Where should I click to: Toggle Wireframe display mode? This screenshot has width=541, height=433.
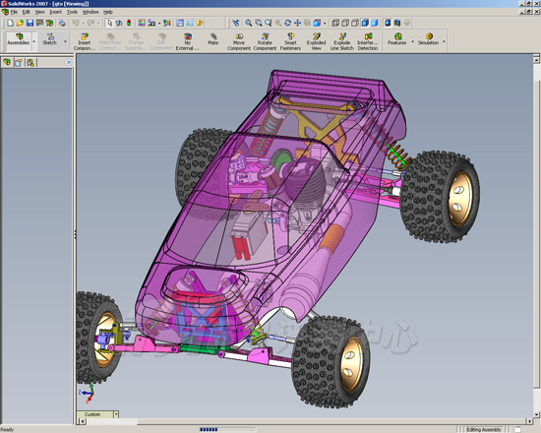[x=335, y=24]
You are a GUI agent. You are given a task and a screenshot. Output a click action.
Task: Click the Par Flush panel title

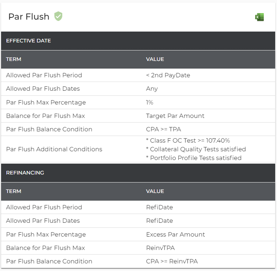[x=29, y=17]

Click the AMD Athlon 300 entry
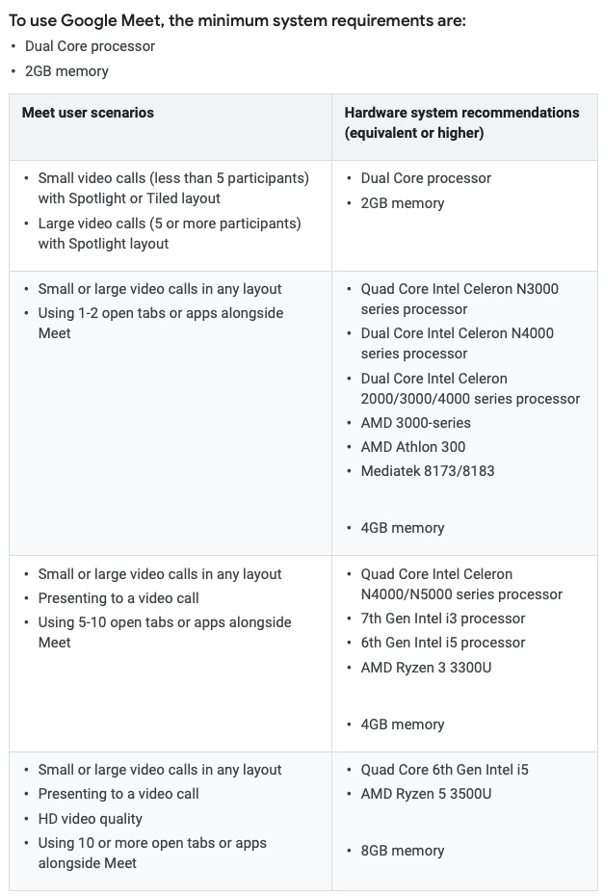pos(413,447)
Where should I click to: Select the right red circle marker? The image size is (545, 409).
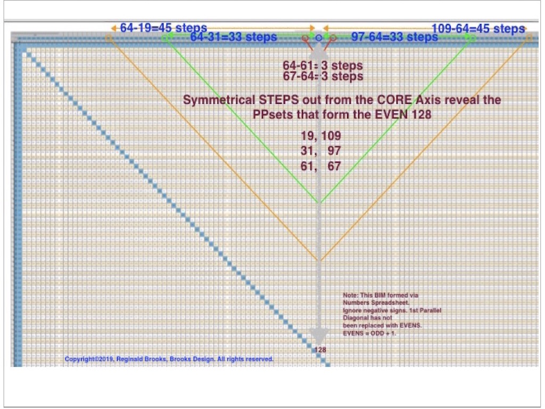tap(333, 38)
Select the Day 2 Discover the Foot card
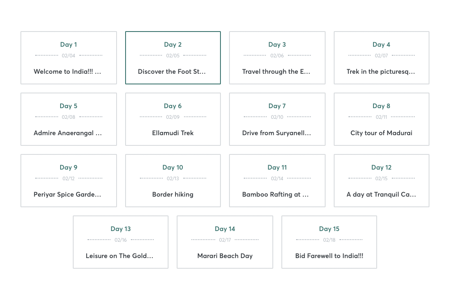The image size is (454, 290). click(x=173, y=58)
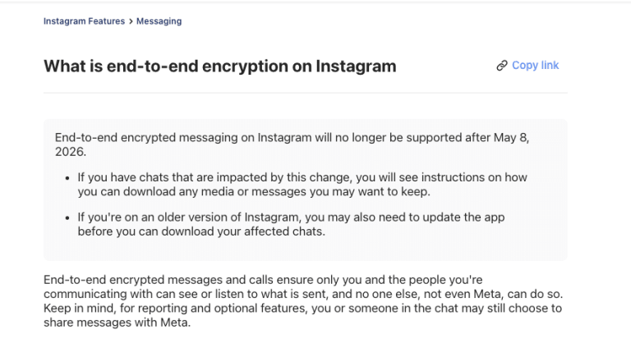Open the Instagram Features breadcrumb
Image resolution: width=631 pixels, height=357 pixels.
[84, 21]
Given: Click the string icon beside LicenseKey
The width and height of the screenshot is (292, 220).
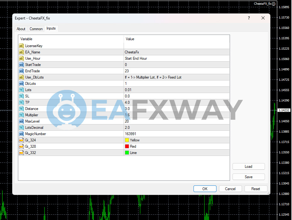Looking at the screenshot, I should point(21,46).
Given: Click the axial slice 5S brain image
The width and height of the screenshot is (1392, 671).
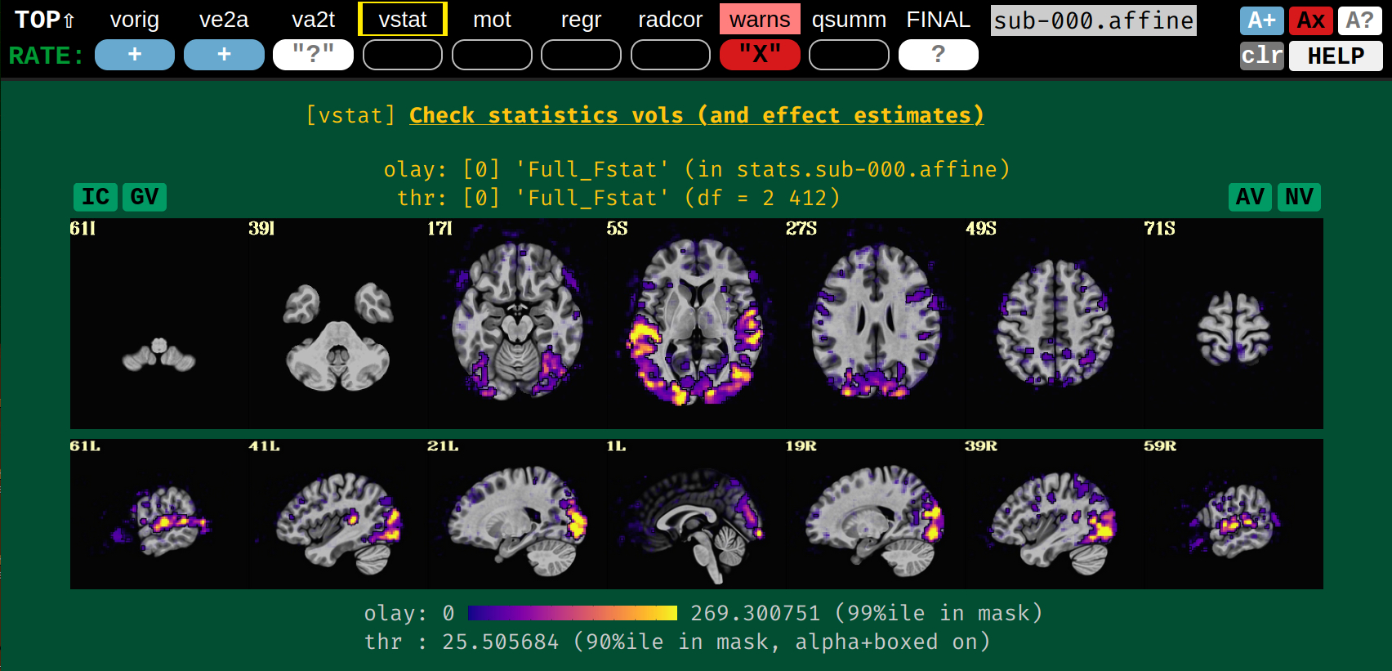Looking at the screenshot, I should tap(695, 323).
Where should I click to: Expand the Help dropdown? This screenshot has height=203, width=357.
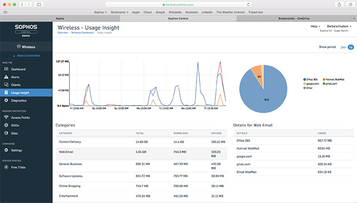pos(315,26)
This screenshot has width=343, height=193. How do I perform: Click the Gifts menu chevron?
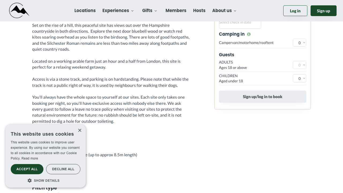156,11
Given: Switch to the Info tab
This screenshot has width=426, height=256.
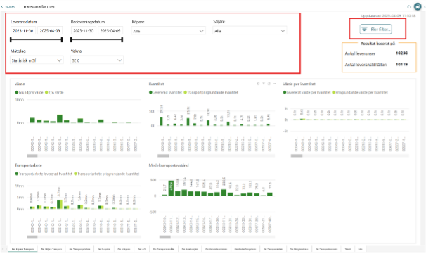Looking at the screenshot, I should point(360,249).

## [What to produce]
Every line of the data above is to be set down word for word, with the pictures left out.

## [Response to this exercise]
Where should I click to: Toggle Wireframe display mode? This screenshot has width=541, height=433.
[x=335, y=24]
You are a GUI agent. You are given a task and a screenshot. Output a click action.
Task: Click the Par Flush panel title

[x=29, y=17]

Click the AMD Athlon 300 entry
pos(413,447)
Where should I click to: Select the right red circle marker? The image size is (545, 409).
tap(333, 38)
Select the Day 2 Discover the Foot card
The image size is (454, 290). click(x=173, y=58)
Open the Instagram Features breadcrumb
Image resolution: width=631 pixels, height=357 pixels.
[84, 21]
Given: Click the string icon beside LicenseKey
The width and height of the screenshot is (292, 220).
Looking at the screenshot, I should point(21,46).
Given: Click the axial slice 5S brain image
The width and height of the screenshot is (1392, 671).
Looking at the screenshot, I should tap(695, 323).
Where should I click to: Expand the Help dropdown? This screenshot has height=203, width=357.
pos(315,26)
This screenshot has width=343, height=193. How do I perform: Click the Gifts menu chevron?
156,11
Given: Switch to the Info tab
This screenshot has width=426, height=256.
Looking at the screenshot, I should point(360,249).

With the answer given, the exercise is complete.